Marc Leschelier , architecte et enseignant à l’École d’Architecture Paris-Malaquais et fondateur de la Unbuilt Archive, propose avec Synthetic Construction et Circus Aedificare une réflexion sur les matériaux à la base de toute construction architecturale, des matériaux du futur à fabriquer qui au-delà de leurs propriétés (densité, résistance…) consubstantielles à la construction d’immeubles peuvent redonner une liberté à l’architecture. Cette dernière est conçue pour être utile et optimiser les espaces mais ne peut-elle être autre ? Ses « œuvres » à priori étranges mêlent l’informe à la matière et se dégage d’elles une impression de no man’s land désertique où les ruines sont les reliques d’un temps oublié. Ce sont par ailleurs des ruines romaines qui lui ont inspiré son projet architectural. Passionné par l’actionnisme viennois, le jeune homme ne se définit pas comme un artiste : il est architecte et ce qui le motive dans sa recherche se trouve dans le principe d’accumulation de matériaux aux textures et à la plasticité disparates. Ce que peut créer la rencontre entre une matière dure aux lignes pures et une matière informe. Ce que cette dernière peut offrir en termes de possibilités de création architecturale libre. Un projet fort excitant que nous vous recommandons.

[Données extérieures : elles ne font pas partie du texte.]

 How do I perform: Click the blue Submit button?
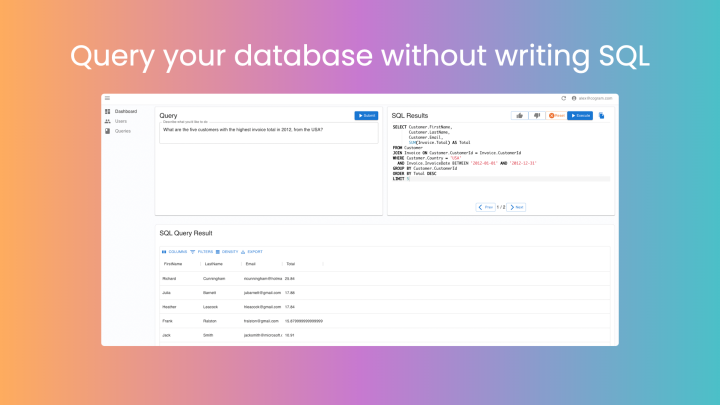(x=366, y=116)
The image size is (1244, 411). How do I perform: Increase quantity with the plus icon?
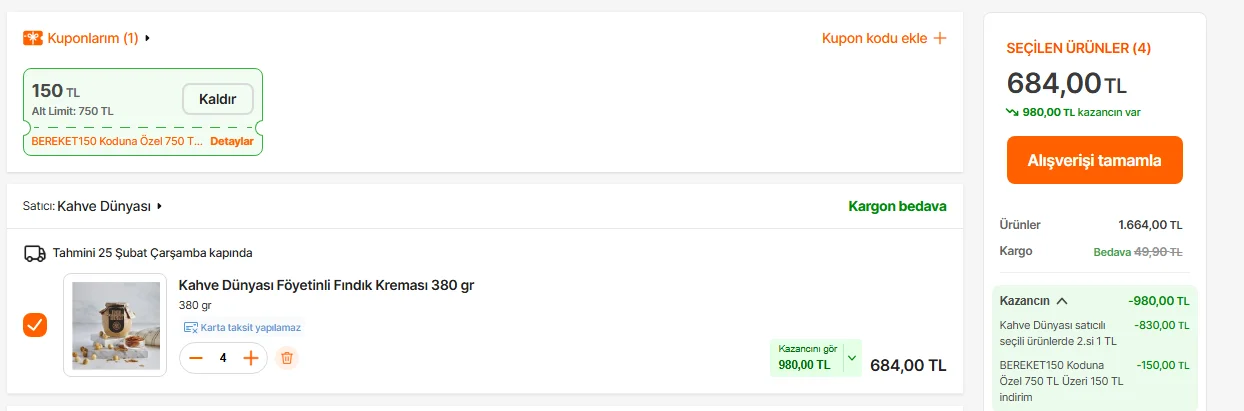(251, 358)
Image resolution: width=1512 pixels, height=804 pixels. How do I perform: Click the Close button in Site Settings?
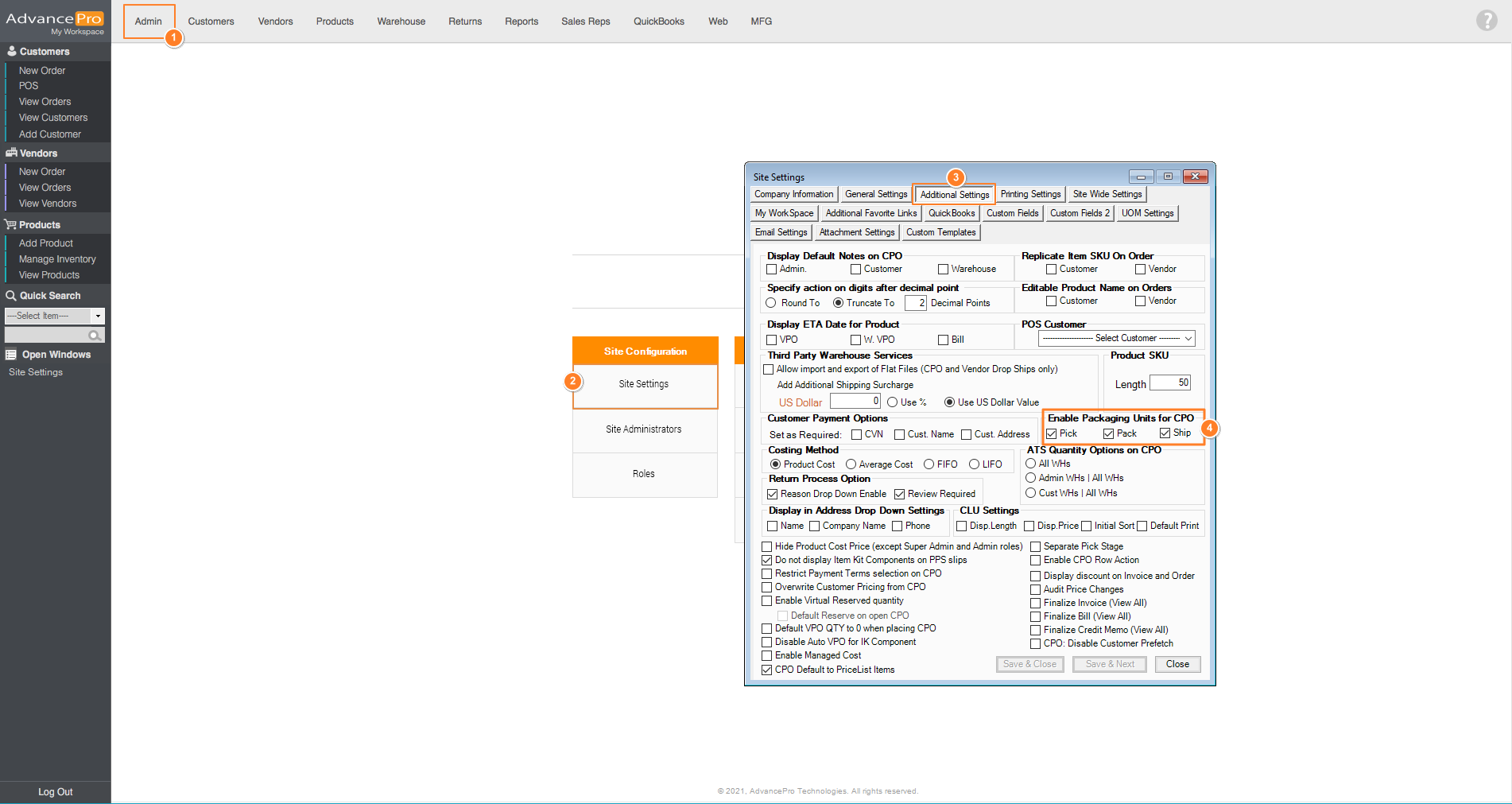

Cette exposition soutenue par la Région Sud PACA pour sa première édition hors Paris recèle bien entendu bien d’autres découvertes, à l’image des photographies post apocalyptiques prises dans des lieux dévastés de David de Beyter, la fresque géante de Juliette Le Roux ou encore le concert de perceuses de Clément Carat avec ses verres symphoniques. DVDM
Photo de Une: Vue de la Villa Méditerranée – copyright Franck Pennant
A noter :
Dans le cadre de la programmation ¡ Viva Villa ! et de la Carte Blanche Villa Médicis, le vidéaste Simon Rouby – ancien pensionnaire Villa Médicis – présentera avec Keziah Jones le Vendredi 5 Octobre à 20h15 à la Villa Méditerranée « Almajir », performance transdisciplinaire imaginée en collaboration avec Keziah Jones, Native Maqari (performer) et Qudus Onikeku (danse).